Christopher Wheeldon is an intriguing choreographer, recognized as one of the best working in ballet, perhaps working too much. His works rarely vary in movement craftmanship, but they waver in their ability to build excitement, and this reveals a compositional flaw that affects his long ballets like Swan Lake, and seen here too in a short ballet, Commedia, set to Stravinsky’s Pulcinella Suite, which is a reworking of alleged Pergolesi music.
It is not Stravinsky’s best music, and is tame throughout, with notable exceptions coming only later in the piece. Stravinsky himself stated that Diaghilev when commissioning the work for the Ballets Russes in 1920, wanted “a stylized orchestral arrangement” of the Pergolesi. In any case there is so much co-opting from the musical point of view, and Wheeldon matches this dilution, as tame and slow-to-interest as the music.
It is an odd piece of music and a crisp, restrained piece of dancing. Above all, Pulcinella is nowhere to be found, the dancers wear cleverly designed full body leotards with partial diamond shaped harlequin patterns that connect variously when the dancers unite. Neither is commedia dell’arte anywhere to be seen. If you did not know commedia dell’arte and harlequins before the ballet, you would not know them after.
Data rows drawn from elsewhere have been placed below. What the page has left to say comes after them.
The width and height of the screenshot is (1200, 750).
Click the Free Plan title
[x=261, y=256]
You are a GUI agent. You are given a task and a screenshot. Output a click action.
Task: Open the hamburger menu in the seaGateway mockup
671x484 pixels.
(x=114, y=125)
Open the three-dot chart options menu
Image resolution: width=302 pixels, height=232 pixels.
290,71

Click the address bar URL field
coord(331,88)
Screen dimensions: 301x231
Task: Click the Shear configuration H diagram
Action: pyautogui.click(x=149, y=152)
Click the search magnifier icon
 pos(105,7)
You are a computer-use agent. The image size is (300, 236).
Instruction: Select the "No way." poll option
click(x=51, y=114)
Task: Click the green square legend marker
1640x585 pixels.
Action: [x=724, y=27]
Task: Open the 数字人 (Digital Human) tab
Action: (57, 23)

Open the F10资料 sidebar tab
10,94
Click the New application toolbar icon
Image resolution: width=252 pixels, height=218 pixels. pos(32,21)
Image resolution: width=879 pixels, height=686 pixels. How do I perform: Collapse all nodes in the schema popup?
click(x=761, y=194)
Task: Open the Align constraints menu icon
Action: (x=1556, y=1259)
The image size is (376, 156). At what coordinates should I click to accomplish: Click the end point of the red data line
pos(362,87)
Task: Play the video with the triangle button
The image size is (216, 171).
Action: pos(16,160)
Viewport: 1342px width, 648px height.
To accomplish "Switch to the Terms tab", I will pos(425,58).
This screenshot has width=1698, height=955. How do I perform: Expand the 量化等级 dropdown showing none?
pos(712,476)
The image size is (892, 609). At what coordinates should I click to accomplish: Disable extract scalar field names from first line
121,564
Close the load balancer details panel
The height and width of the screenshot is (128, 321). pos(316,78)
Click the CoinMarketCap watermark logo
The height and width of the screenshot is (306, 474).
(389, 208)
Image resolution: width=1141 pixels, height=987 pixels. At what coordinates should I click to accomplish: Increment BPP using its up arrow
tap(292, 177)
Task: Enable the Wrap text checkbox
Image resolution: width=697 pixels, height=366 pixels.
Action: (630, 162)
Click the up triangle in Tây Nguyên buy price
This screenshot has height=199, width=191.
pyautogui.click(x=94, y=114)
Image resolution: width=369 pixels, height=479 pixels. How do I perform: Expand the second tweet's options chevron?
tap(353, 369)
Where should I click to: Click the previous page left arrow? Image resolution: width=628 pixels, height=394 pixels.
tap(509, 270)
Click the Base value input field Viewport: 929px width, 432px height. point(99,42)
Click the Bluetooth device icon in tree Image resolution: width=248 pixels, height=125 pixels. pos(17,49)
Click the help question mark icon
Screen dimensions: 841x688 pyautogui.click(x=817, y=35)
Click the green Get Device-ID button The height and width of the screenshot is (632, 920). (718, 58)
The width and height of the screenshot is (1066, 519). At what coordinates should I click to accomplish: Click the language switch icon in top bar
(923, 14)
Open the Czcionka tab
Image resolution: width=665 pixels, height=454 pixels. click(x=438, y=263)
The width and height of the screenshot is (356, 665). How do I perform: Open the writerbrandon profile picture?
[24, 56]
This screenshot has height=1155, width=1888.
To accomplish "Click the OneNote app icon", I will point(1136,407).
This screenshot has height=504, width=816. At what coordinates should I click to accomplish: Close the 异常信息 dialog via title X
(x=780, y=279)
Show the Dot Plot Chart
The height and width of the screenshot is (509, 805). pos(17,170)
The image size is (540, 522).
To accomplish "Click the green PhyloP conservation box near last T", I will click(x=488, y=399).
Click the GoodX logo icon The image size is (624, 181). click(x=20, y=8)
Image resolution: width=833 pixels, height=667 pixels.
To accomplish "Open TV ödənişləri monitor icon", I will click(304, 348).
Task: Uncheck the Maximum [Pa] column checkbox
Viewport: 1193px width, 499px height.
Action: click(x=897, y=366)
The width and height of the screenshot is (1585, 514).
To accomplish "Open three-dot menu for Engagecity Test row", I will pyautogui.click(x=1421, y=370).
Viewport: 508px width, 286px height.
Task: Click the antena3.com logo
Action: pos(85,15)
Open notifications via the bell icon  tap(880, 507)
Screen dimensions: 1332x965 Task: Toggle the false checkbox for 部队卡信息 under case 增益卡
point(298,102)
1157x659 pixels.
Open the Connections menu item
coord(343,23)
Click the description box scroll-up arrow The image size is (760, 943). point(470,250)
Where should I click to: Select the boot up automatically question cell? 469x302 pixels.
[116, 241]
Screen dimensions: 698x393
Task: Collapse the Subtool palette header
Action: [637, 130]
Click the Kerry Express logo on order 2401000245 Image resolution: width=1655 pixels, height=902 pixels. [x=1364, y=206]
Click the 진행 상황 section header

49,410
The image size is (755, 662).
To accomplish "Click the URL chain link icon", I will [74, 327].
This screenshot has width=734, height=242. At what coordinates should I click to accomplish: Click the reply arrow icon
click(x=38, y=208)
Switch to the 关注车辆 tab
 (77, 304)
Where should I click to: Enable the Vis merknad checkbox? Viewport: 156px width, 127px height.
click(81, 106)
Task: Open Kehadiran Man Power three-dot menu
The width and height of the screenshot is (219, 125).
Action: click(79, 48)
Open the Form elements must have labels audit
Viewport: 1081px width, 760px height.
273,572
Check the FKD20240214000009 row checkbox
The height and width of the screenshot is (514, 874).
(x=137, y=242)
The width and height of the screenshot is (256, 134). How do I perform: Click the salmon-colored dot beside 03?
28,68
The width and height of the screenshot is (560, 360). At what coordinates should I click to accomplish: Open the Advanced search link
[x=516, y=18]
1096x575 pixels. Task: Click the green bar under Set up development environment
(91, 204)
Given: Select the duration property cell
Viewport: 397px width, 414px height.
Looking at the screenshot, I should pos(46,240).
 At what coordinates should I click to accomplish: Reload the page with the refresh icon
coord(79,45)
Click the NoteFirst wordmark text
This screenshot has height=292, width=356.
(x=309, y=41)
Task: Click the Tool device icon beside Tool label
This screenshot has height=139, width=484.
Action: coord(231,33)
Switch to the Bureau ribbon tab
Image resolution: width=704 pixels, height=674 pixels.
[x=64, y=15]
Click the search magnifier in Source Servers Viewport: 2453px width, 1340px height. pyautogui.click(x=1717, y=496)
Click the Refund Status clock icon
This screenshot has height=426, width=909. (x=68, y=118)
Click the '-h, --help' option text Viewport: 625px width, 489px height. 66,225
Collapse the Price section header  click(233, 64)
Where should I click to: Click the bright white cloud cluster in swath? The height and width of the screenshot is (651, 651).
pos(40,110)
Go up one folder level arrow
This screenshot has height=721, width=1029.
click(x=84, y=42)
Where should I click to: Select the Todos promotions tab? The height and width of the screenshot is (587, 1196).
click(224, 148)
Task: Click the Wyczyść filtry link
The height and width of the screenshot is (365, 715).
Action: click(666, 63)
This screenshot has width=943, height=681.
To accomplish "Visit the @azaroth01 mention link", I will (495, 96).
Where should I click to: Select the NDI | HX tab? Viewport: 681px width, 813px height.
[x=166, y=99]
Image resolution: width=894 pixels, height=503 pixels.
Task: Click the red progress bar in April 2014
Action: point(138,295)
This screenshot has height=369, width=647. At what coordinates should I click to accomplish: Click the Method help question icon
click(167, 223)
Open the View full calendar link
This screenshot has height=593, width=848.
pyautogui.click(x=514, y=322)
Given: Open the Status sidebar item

Wheeldon is keen to align himself with ballet history and its greats. This is another example of not hitting that mark, while still delivering a pleasing piece. The flip side of mastery is competence, and increasingly this is what we see from Wheeldon. It is a tepid ballet to an odd score, extremely well performed by the Chicago Philharmonic, led by Scott Peck, music director of the Joffrey Ballet as well as Artistic Director of the Philharmonic. The Joffrey Ballet’s commitment to live music uplifts the cultural quality of Chicago
The second act featured three new works including Mono Lisa, a sexy and surly duet to a typewriter clicking away by Itzik Galli. Bliss!, choreographed by Stephanie Martinez, is an impressive piece, set to Stravinsky’s gorgeous chamber Concerto in E flat, known as “Dumbarton Oaks”. This is strangely nowhere identified in the program or press materials. The title, Bliss!, is a direct reference to the man who commissioned the music in 1938, Robert Bliss. Sonorous and plunging into contrasting emotional dynamics, it was rapturously performed by the orchestra.